Мы упомянули о мотивах. Высоко печальны все-таки для православного и русского уклонения его последних лет; но тут жестокость негодования нашего должна притупиться о незнание именно всей полноты его мотивов. Левин (в «Ан. Карениной») женится — и как тревожна его исповедь; какой диалог (по поучительности) между священником и философом; как обаятельно лицо священника и сколько глубины в его простом недоумении-вопросе кающемуся:
— «Без веры в Бога, как же вы будете воспитывать детей»?

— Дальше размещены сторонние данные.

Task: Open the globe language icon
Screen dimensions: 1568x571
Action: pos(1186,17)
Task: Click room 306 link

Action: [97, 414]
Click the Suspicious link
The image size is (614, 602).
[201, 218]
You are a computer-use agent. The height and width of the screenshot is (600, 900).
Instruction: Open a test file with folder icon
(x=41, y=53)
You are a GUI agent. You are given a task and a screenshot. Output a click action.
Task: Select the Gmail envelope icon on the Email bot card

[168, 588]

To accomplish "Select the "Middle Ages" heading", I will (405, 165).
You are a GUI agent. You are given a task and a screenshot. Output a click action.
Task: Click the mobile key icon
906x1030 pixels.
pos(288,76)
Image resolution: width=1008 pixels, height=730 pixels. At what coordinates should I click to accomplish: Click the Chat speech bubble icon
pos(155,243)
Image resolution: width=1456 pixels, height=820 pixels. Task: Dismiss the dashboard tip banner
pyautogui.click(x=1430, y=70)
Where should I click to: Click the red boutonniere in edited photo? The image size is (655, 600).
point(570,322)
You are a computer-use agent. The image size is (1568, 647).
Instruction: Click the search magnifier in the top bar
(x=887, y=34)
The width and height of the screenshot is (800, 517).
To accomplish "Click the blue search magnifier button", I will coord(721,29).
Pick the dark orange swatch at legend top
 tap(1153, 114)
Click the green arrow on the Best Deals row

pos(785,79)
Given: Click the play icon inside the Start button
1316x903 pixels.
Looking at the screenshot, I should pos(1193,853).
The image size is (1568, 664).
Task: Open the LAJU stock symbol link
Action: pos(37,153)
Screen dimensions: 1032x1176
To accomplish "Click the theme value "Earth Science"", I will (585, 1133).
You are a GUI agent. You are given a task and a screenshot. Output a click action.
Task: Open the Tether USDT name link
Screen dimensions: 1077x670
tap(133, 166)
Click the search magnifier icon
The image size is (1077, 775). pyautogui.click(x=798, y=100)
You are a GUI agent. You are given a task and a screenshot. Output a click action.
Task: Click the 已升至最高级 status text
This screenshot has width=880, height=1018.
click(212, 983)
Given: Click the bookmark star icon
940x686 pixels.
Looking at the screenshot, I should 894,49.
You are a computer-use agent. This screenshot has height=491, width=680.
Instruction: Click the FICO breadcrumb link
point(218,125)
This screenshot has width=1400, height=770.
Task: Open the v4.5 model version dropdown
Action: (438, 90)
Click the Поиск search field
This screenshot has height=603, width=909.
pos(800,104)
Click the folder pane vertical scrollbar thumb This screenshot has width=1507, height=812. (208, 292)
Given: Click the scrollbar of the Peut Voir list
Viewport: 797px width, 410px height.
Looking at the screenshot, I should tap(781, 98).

В последующих главах романа приведены отрывки из чина венчания; Долли и Левин — слушают и умиляются[31]. У Толстого была кроткая полоса в отношениях к церкви; он брел — некоторое время, и очевидно издавна (см. его «Юность» и там тоже радостное исповедание кн. Неклюдова), до очень поздних лет — как безмолвная овца в церковном научении; но что-то случилось, чего мы не знаем: ведь мы не знаем начатых и не конченных его работ, не слушали его бесед с людьми, не сливались с его зорким и пытливым глазом, когда он наблюдал то и это. Едва ли, однако, можно сомневаться, что у этого человека, у коего все идет из опыта и возвращается к жизни, и мотивом его церковных блужданий и (с нашей точки зрения) заблуждений служило что-нибудь практически-жизненное. Он мог не увидеть труда церкви там, где ожидал бы его видеть, жаждал видеть; он мог до излишества страстно скорбеть о том, о чем скорбят и тысячи православнейших людей: что, погрузясь в истончение богословских доктрин, церковь не проливает учения и, так сказать, жезла действия в скорбь и грязь, где копошится человечество. Излишество «не от мира сего», отчуждение от жизни, неслиянности с жизнью, столь очевидная и о которой скорбят преданнейшие церкви люди, — вот что, не уравновесившись в его душе тысячей соображений, которые действуют в прочих людях, могло вызвать его печальные и поспешные разочарования. Он впал в бедные и скудные опыты новых построений; нельзя не отметить, что тогда как в «Войне и мире», в «Анне Карениной», в «Севастопольских рассказах» он — может быть незаметно для себя — являлся религиознейшим писателем, заставив всех самым способом изображения почувствовать в жизни что-то трансцендентнонеясное, высокое, могущественное и праведное, — в это же время его катехизические опыты последних лет, это сгущенное богословие, бедны собственно религиозным элементом, сухо рациональны, этичны и иногда даже просто диетичны, т. е. сводят религию к правилам опрятного и жалостливого поведения. Где же тут Бог — как в битвах при Бородине? Судьба — как в неравенствах доль Натащи и Сони («Война и мир»)? Вмешательство иного мира в наши действия — как сны-предчувствия Вронского и Анны, или Немезида, которая тяготеет над Карениной? И в самом авторе — где преклонение перед неисповедимым? Все сужено: и вместо мира, таинственного и пугающего, мира огромного — мы вступаем в келью-кабинет крайне понятного устройства, где нам показывают узоры новых умственных комбинаций, опять крайне понятных, т. е. существенно не религиозных.
29
Гений бывает «дерзок» в темах, от которых не может удержаться; но даже до преувеличенности скромен в оценке средств решить тему.
30
Синайская рукопись (
31
Ни в каких романах, в целой русской литературе, этого не сделано; и параллель есть только в известных «Извлечениях из поучений старца «Зосимы», в «Братьях Карамазовых». Иноческое научение, мирское научение — там и здесь почти церковными текстами.